The following aboriginals and half-castes from the Point McLeay and Lakes districts enlisted. In four instances the soldiers made the supreme sacrifice:—Privates P. Wilson, C. Wilson, G. Wilson, L. Wilson, G. Rigney, C. Rigney (killed in action), R. Rigney (killed in action), A. Varcoe (killed in action), A. Rankine (prisoner of war), R. Rankine, W. Sumner, E. Sumner, M. Mack (returned gassed), D. Hodgkiss, W. Gollan, A. Cameron, G. Karpaney, W. Karpaney, H. Muckray, H. Milera, L. Lindsay [enlisted as Power], J. Bews, A. Weetra (returned), P. [R] Carter (prisoner of war), H. Tripp (returned), and A. Walker (died of wounds while prisoner of war).
This constituted an effort to promote non Indigenous recruitment based on
the perception that white men would be shamed into volunteering when they saw the sacrifice of Aboriginal men. It had at least one precedent in South Australia. In April 1916 a commentator, referring to Point McLeay enlistments, said ‘It is a crying shame that any [non volunteering white men] should so far demean themselves as to be taught their duty by dependants of an aboriginal mission.’
Similar tactics were evident in Victoria.
Five half caste brothers enlist. Melbourne, May 21. A striking example to eligible white men has been furnished by a half-caste family at Heywood, named Lovett, five sons having enlisted for active service. Alfred Lovett has been wounded in France, and is in hospital in England. Leo Lovett and Edward Lovett are all in France with their battalion and Herbert Lovett is in camp at Broadmeadows. The fifth and last son, Frederick Amos Lovett, was accepted on Thursday at the Town Hall Depot.
The use of Aboriginal enlistments in this way and the pragmatic approach to acceptance of Aboriginal men by recruiters throughout the war, particularly in its later stages, is a clear illustration of the sentiment expressed by William Cooper in 1938. In this year he wrote to the Prime Minister Joseph Lyons ‘Although usually treated with marked indifference when we are not being ill-treated, there are times when we are considered useful.’ His remark was made specifically in the context of Aboriginal war service. [Quoted in Aboriginal and Torres Strait Islander Volunteers for the AIF p.63]

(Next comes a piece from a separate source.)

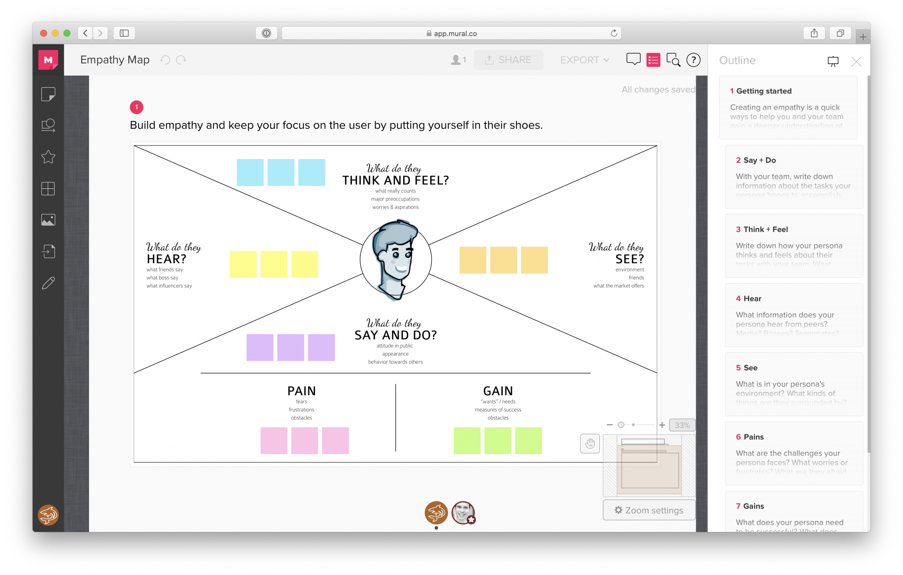This screenshot has height=575, width=903.
Task: Toggle the hand pan mode button
Action: click(x=590, y=444)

Despite this pragmatism, Aboriginal volunteers were rejected throughout the duration of the war. Rejected men comprise approximately one fifth of the Indigenous AIF volunteers identified and referenced in Aboriginal and Torres Strait Islander Volunteers for the AIF. Most of the remainder, a least before the change in regulations in May 1917, were probably irregularly enlisted. But even after May 1917 in some parts of Australia, Aboriginal men who appear eligible under the changed rules were still unsuccessful.
Indigenous enlistment in the AIF and its corollary the continuing exclusion of Indigenous men, are both evidence of discriminatory attitudes – one was that of expedience partially overcoming racism to create a qualified acceptance, one which led, after May 1917, to the inclusion of statements with attestations confirming a man had one white parent and had associated with white people all his life. The other underlined the persistence of racist attitudes which stopped a man’s enlistment, even in the face of the increasingly frenetic efforts to secure recruits during the last years of the war.
William Cooper’s words were all too true. Need at least partially overcame the racism inherent in the Defence Act and in the community at large – although not uniformly and only for the purpose of the war effort – and in no way did it guarantee that men so enlisted would be treated with equality by their comrades or by society after the war.